I do solemnly promise that on the one, possibly two, day(s) of the year we have snow here I will walk the school run assuming that it is still on and not cancelled. 'onest injun!


----------



## uclown2002 (2 Nov 2013)

wtf


----------



## deptfordmarmoset (2 Nov 2013)

T.M.H.N.E.T said:


> Illinois is a long commute from Norn Iron


Tailwind on the way back, mind!


----------



## rbreid (2 Nov 2013)

Cyclist said."from learning experiences,"
What learning experiences? When in the army I along with many others trained in temps as low as -40. The learning was about what effort level maintains body temp without excessive sweating and how to dress in such a way that one could maintain body temp at a near constant. As to cycling in the winter it is a matter of choice but the correct equipment can be the difference between whether that choice is sensible or foolhardy. Ice spike tyres in extreme conditions for instance. Correct clothing, several wicking underlayers and a ventile outer layer is my choice, there are others too. Riding style to suit conditions is important and improves with time and experience. should temps/wind chill get to a point where exposed skin is at risk...don't have exposed skin. Commuted six days a week 15 miles to work and 15 back home in the late 60's early 70's and then again 1990 to 2005 in the heart of the grampian mountains. Never missed a days work due to weather. When that part of the road run to smooth ice by four wheeled traffic becomes unridable use the verge or run between the car tracks. Take longer to do the journey just as you would on a sweltering hot summers day to avoid overheating and dehydration. Take time to learn how to bale from a bike safely and in the direction you choose ie away from danger. A healthy awareness of risk and training to reduce that risk is my choice and paranoia plays no part in my decision making process


----------



## Sittingduck (2 Nov 2013)

This guy must have been really bored to type this stuff. Almost as bored as I must be to have typed a reply. Be off with you :troll:


----------



## deptfordmarmoset (2 Nov 2013)

rbreid said:


> Cyclist said."from learning experiences,"
> What learning experiences? When in the army I along with many others trained in temps as low as -40. The learning was about what effort level maintains body temp without excessive sweating and how to dress in such a way that one could maintain body temp at a near constant. As to cycling in the winter it is a matter of choice but the correct equipment can be the difference between whether that choice is sensible or foolhardy. Ice spike tyres in extreme conditions for instance. Correct clothing, several wicking underlayers and a ventile outer layer is my choice, there are others too. Riding style to suit conditions is important and improves with time and experience. should temps/wind chill get to a point where exposed skin is at risk...don't have exposed skin. Commuted six days a week 15 miles to work and 15 back home in the late 60's early 70's and then again 1990 to 2005 in the heart of the grampian mountains. Never missed a days work due to weather. When that part of the road run to smooth ice by four wheeled traffic becomes unridable use the verge or run between the car tracks. Take longer to do the journey just as you would on a sweltering hot summers day to avoid overheating and dehydration. Take time to learn how to bale from a bike safely and in the direction you choose ie away from danger. A healthy awareness of risk and training to reduce that risk is my choice and paranoia plays no part in my decision making process


Sweltering hot summers in the Grampians? Obviously a troll! 
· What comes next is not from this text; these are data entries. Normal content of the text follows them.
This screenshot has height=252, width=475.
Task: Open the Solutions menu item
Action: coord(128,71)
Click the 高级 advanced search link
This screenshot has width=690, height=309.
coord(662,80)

(Though, seriously, I've been in the highlands during a heatwave and you can get one hell of a tan out in the mountains.)


----------



## 400bhp (2 Nov 2013)

My rant about 'cycling gives hypothermia' b.s.


----------



## Mr Haematocrit (2 Nov 2013)

Buy a Castelli thermo suit.... Good from 3 to 15 degree

http://castelli-cycling.com/en/products/detail/681/


----------



## bianchi1 (2 Nov 2013)

Winter miles = summer smiles


----------



## Roadrider48 (2 Nov 2013)

I love winter cycling. I ride all year round because I love it.


----------



## Pat "5mph" (3 Nov 2013)

Uhhh, there are Canadian members on this forum that commute on the bike in deep winter.
Just raining and blowing a gale here, so tomorrow the girls and I are going for a wee ride


----------



## buggi (3 Nov 2013)

man up!!


----------



## rbreid (3 Nov 2013)

avalon said:


> I would suspect that Cyclist is not a cyclist.


Nail on head


----------



## Globalti (3 Nov 2013)

Cycling in winter is like mountaineering or skiing in winter - the joy of being out in the great outdoors, safe, warm, dry, secure and happy when most others are shivering indoors by the fire. It's the ability to overcome the conditions and have a geat day out. 
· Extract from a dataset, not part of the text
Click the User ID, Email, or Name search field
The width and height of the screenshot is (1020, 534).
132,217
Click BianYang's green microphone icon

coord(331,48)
Not many folk seem to understand this.


----------



## fossyant (3 Nov 2013)

No such thing as bad weather. It's bad clothing and equipment. Simples.


----------



## Saluki (3 Nov 2013)

:troll::troll::troll:


----------



## avsd (3 Nov 2013)

deptfordmarmoset said:


> Tailwind on the way back, mind!


 
Not with the westerly winds we have been experiencing these last few weeks. Mind you if the commute back is via Europe/Asia in an easterly direction you may have a point


----------



## Octet (3 Nov 2013)

fossyant said:


> No such thing as bad weather. It's bad clothing and equipment. Simples.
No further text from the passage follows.